MPs and peers left in dark over source of biggest cyberattack on UK Parliament
House of Commons Commission refuses to comment on email hack due to security concerns.
MPs, peers and their staffers will be left in the dark over who launched a cyberattack on the Houses of Parliament in June, it emerged on Tuesday 18 July.
The development comes after Labour MP Grahame Morris asked the House of Commons' cross-party commission whether the source of the email hack had been identified and what deterrence steps have been taken.
Liberal Democrat MP Tom Brake, a member of the commission, told the former shadow minister that it was a long-standing practice of the group not to comment on security matters.
"For this reason, I am unable to comment on the source of the recent cyberattack," he said. "Following the attack, a number of measures have been taken of which honourable Members will be aware, including the enhancement of multi-factor authentication to secure user accounts.
"There is a substantial ongoing programme of work to improve Parliament's cyber security. Parliament has been working with the National Cyber Security Centre (NCSC) to understand the attack and put further mitigation measures in place."
The 24 June attack saw fewer than 1% of parliamentary emails (or under 90 accounts) breached, with the Parliamentary Digital Service (PDS) teaming up with the NCSC to stop the hack.
PDS director Rob Greig told IBTimes UK that the "well resourced" hacker(s) started probing the parliamentary IT systems as far back as 5 June in a bid to find vulnerabilities.

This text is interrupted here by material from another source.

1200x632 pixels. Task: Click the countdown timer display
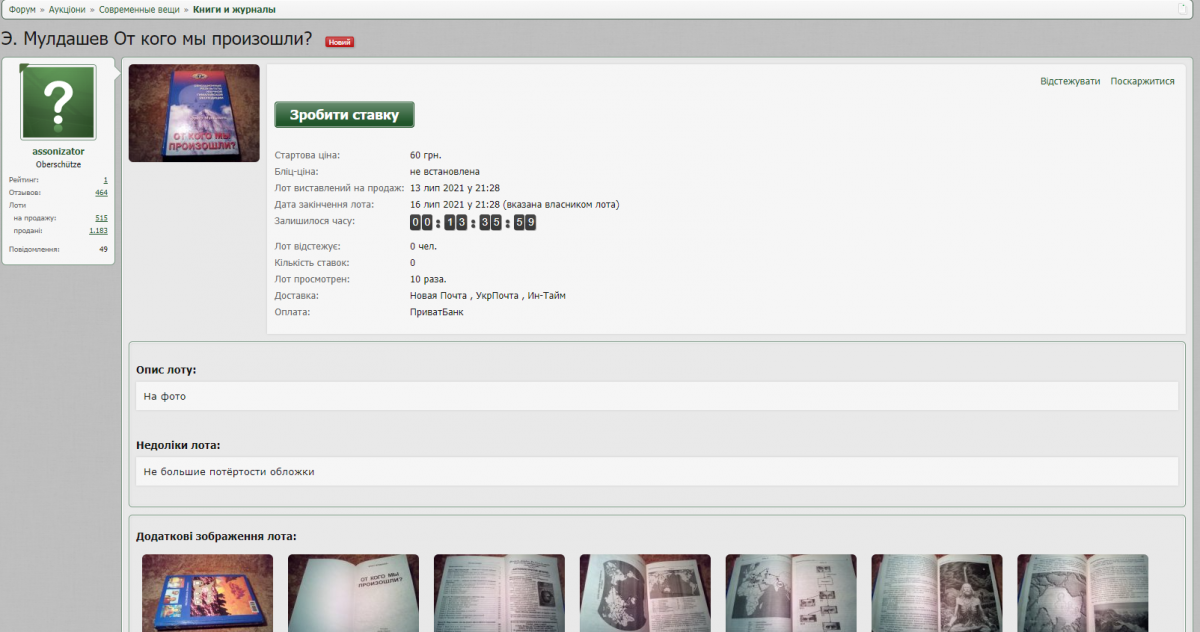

"They specifically hit our user accounts at a rate which meant that it wouldn't trigger our protective monitoring alerts and wouldn't trigger our accounts to locked out," Greig said. "Script kiddies don't do that, they just hit you with everything they can in every backdoor that they can try."

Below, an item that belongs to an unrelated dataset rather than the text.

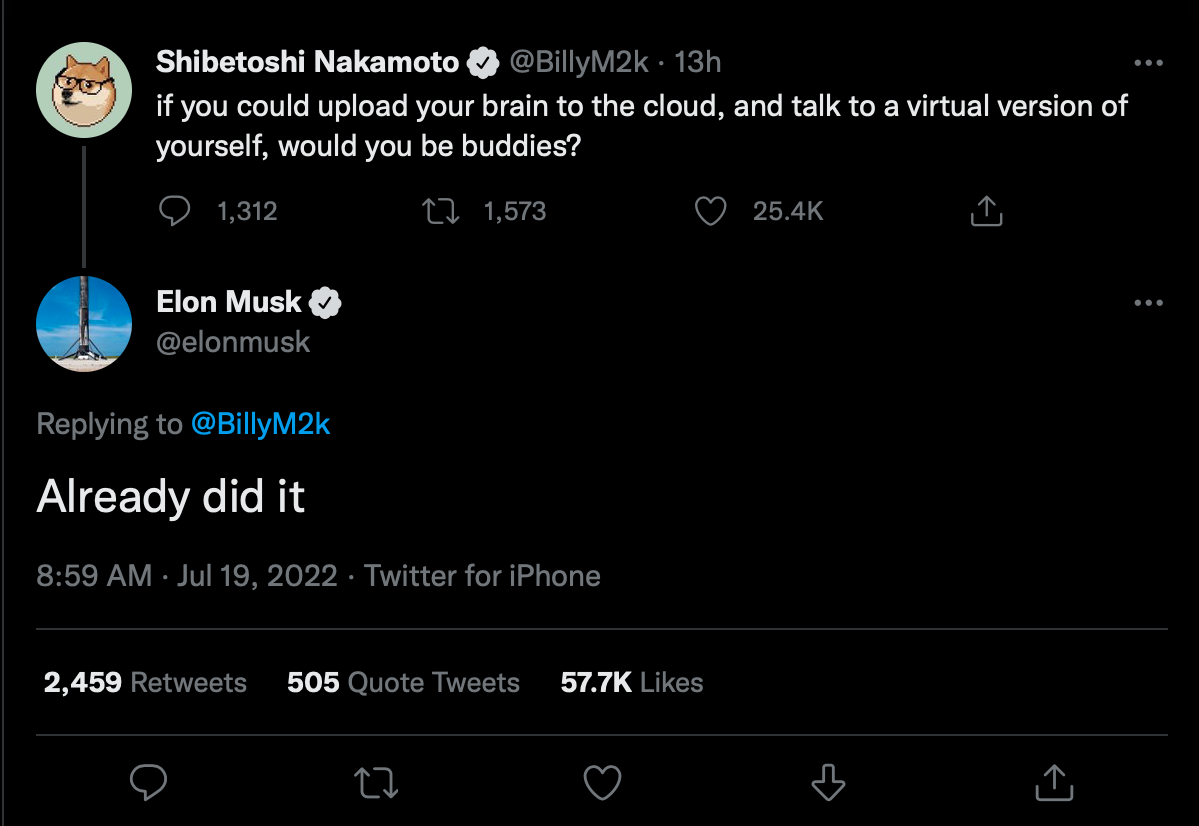1199x826 pixels.
Task: Like the "Already did it" tweet
Action: click(602, 783)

His 10-strong cybersecuirty then locked key accounts in reaction to the hack, with the hacker (s) responding by hitting the system "with everything that they could.
"There were 200,000 attempts [to breach], it was really noisy – anyone with any kind of cybersecurity monitoring would have spotted that," Greig said.
The NCSC and National Crime Agency (NCA), the UK's equivalent of the FBI, are investigating the incident.
"It would be naive to suggest that it was an amateur," Greig said. "All I can say is this was a reasonably well resourced attempt and they were reasonably patient in terms of their attack."
The Canadian Parliament also temporarily deactivated emails as part of "preventative measures" on the same weekend (25 June) as the attack on the UK parliament.
"Preventative steps were taken to maintain the security of IT services. The IT environment remains secure and the investigation is ongoing," an internal memo to the Parliament Hill community said.
Canadian House of Commons authorities would not confirm whether the actions were in response to the hack in Britain, which became public on 24 June.